Durante 18 días que el pueblo de Egipto estuvo plantado en la gran Plaza de la Liberación y manifestándose en las calles de El Cairo, Alejandría, Suez y otras ciudades del país, alrededor de 300 personas fueron asesinadas y más de 5 mil heridas por las criminales fuerzas represivas, hasta que el dictador fue obligado a dejar el poder.
Aguantó menos Mubarak que el dictador de Túnez, Ben Alí, quien cayó después de un mes de revueltas populares que dejaron 234 muertos y 510 heridos. Sin duda que a la caída de Mubarak ayudó mucho la fuerte presión democrática internacional y fue determinante la actitud del Ejército de Egipto, que en el comienzo de la sublevación popular pacífica adoptó una actitud neutral y luego declaró su comprensión de la justa demanda del pueblo. Y no lo reprimió, como sí lo hicieron la policía, la seguridad del Estado y las turbas oficialistas.
Todavía el jueves por la noche, Mubarak aseguró que no iba a renunciar. Ante eso, los escenarios más probables que quedaban eran, según los observadores, uno, que los mandos militares se decidieran a forzar la caída de Mubarak, o que una parte del Ejército encabezada por oficiales jóvenes y de media generación que fueron educados en los países democráticos de Occidente, depusieran al dictador. Dos, que Mubarak por fin reflexionara y dejara voluntariamente el poder. Y tres, que el desborde de las manifestaciones populares por el empecinamiento de Mubarak de no entregar el poder, provocara una situación que desembocara en un baño de sangre y en la derrota de la república de Tahrir, igual que ocurrió en 1989 en la plaza de Tiananmen de Pekín, la capital del imperio comunista chino.
Afortunadamente, Mubarak fue obligado a renunciar al poder, y aunque ahora queda por resolver complejos problemas para allanar el camino hacia la libertad y la democracia auténtica en Egipto, la caída del dictador es un glorioso y merecido triunfo del pueblo egipcio, de la república de Tahrir.
La obstinación de Hosni Mubarak en aferrarse al poder, a pesar de la abrumadora repulsa popular y de que estaba arriesgando la seguridad no sólo de Egipto sino de toda la explosiva región del Oriente Medio, hacía recordar el empecinamiento también por mantenerse en el poder, del dictador Anastasio Somoza Debayle en 1978 y 1979. Es que, como hemos dicho en otra ocasión, Egipto y Nicaragua son países muy diferentes en muchos aspectos, pero al mismo tiempo bastante parecidos, porque al fin y al cabo los dictadores son iguales en todas partes del mundo (llámense Mubarak, Somoza u Ortega) y los valores y principios de la libertad, la justicia, la democracia y los derechos humanos, son comunes a todos los pueblos, sea el egipcio o el nicaragüense.

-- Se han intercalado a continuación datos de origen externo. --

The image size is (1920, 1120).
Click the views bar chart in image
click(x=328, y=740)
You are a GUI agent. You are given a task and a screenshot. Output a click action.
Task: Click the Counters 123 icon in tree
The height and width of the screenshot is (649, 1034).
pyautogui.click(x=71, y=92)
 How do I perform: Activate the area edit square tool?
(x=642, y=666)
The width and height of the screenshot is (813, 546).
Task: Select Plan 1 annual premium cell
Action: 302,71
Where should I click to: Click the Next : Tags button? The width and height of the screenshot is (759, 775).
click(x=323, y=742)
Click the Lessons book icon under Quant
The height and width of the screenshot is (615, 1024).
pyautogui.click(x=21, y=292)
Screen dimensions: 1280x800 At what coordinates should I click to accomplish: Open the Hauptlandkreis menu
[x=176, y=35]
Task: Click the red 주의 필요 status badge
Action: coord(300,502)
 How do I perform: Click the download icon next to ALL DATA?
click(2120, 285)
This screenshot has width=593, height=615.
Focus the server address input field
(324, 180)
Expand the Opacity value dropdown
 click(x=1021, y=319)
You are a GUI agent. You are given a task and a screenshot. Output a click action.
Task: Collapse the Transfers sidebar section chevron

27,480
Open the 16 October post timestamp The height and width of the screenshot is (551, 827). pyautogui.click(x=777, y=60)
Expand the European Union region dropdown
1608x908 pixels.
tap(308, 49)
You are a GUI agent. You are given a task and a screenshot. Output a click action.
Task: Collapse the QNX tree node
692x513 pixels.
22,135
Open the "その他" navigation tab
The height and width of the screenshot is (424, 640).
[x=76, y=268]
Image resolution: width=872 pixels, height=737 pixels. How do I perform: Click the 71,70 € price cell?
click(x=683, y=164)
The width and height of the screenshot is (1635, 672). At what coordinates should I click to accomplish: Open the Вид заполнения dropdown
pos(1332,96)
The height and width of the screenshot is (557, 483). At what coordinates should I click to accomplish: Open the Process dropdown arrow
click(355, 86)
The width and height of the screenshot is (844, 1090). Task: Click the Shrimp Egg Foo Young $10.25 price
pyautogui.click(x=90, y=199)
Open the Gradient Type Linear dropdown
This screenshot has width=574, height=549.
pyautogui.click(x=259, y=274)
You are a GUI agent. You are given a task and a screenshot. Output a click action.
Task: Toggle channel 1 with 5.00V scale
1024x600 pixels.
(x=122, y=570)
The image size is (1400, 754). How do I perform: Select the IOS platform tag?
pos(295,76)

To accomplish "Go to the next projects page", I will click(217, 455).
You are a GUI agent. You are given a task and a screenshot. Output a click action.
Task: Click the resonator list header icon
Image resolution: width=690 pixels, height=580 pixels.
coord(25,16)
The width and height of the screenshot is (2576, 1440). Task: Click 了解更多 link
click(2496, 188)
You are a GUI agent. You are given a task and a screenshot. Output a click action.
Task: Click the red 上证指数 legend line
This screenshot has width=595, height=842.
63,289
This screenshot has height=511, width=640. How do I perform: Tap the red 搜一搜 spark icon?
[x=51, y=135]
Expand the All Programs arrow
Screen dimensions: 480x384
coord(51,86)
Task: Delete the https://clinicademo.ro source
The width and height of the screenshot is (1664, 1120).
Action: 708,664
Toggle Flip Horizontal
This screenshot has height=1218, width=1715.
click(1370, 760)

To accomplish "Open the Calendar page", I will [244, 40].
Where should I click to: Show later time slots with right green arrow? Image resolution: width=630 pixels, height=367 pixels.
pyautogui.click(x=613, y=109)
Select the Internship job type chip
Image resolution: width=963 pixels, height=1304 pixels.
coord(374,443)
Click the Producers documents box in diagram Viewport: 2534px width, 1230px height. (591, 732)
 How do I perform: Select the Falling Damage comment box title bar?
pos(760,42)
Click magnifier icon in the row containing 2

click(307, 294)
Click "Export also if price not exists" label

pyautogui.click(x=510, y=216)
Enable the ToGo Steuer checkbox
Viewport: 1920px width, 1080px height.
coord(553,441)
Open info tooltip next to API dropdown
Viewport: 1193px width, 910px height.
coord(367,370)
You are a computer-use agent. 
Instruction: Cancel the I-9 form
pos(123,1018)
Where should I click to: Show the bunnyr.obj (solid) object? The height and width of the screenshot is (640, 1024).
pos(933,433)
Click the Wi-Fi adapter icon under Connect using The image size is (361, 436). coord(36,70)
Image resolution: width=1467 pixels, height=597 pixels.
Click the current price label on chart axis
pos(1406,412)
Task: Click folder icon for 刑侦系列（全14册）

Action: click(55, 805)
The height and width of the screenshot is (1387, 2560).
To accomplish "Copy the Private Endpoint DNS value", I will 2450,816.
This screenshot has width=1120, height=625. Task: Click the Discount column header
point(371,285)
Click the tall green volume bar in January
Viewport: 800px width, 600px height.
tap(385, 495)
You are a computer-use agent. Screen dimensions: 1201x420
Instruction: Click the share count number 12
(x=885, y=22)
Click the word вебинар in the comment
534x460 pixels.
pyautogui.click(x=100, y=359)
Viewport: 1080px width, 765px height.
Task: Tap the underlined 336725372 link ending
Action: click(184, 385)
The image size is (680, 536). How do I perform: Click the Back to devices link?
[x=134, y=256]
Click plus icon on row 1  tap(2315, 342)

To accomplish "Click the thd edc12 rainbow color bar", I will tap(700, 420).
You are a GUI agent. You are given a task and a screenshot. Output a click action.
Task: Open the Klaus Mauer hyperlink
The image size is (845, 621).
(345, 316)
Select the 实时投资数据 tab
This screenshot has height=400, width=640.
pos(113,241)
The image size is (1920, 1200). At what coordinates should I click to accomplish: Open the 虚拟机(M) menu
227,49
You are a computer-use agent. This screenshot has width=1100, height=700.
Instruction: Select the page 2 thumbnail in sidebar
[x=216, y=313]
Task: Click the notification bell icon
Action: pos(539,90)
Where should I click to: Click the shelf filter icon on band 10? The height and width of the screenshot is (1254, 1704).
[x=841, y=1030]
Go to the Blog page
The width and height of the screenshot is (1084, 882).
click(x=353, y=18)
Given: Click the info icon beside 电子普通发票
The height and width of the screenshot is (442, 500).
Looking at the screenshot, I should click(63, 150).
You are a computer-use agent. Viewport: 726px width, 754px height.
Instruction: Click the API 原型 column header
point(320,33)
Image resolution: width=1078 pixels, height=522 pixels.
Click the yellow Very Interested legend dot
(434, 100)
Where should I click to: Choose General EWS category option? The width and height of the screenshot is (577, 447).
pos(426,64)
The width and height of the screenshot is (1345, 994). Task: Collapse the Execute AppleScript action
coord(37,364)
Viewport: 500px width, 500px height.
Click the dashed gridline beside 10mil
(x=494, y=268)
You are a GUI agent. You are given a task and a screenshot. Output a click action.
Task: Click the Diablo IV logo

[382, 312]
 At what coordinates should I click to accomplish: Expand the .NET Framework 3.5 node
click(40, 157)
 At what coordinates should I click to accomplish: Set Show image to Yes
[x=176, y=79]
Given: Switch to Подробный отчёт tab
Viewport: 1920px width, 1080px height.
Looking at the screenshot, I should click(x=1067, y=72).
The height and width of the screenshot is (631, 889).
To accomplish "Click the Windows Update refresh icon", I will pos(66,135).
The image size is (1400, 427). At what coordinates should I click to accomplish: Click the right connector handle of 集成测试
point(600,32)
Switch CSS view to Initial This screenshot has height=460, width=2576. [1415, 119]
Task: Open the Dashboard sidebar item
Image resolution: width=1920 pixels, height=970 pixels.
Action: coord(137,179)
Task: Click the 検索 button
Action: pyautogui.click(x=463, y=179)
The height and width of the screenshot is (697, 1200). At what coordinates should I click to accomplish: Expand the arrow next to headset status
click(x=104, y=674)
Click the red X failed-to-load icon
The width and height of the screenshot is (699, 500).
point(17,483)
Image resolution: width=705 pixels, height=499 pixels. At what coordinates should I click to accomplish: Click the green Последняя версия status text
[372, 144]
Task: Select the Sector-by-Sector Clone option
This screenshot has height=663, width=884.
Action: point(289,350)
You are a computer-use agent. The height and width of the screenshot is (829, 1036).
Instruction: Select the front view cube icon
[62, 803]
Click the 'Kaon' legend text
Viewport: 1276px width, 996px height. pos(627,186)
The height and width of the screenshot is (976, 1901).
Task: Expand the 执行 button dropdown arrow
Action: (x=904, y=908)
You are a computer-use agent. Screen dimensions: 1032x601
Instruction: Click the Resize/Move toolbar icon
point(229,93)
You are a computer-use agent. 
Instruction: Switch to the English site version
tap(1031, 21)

Toda la sangre, el sufrimiento humano, la destrucción material, el retroceso económico del país y el surgimiento o imposición de una nueva dictadura, la cual en muchos aspectos fue peor que la anterior y cuyas consecuencias estamos sufriendo hasta ahora, se habrían evitado si el general Somoza Debayle se hubiera ido voluntariamente del poder y del país, ya fuera por renuncia al cargo o como resultado de un plebiscito vinculante, que él rechazó cuando todo el pueblo y la comunidad internacional se lo exigían. Y así se perdió una gran oportunidad de abrir el camino a la democracia, en vez de caer en el totalitarismo como ocurrió por su irracional empeño de seguir en el poder.
Los dictadores son así, salvo raras excepciones. Por lo general se resisten a abandonar el poder hasta que arrastran al país a una vorágine de violencia y de sangre humana, que los ahoga a ellos pero causa grandes dolores y daños a la gente que sólo quiere vivir en libertad y gobernarse en democracia."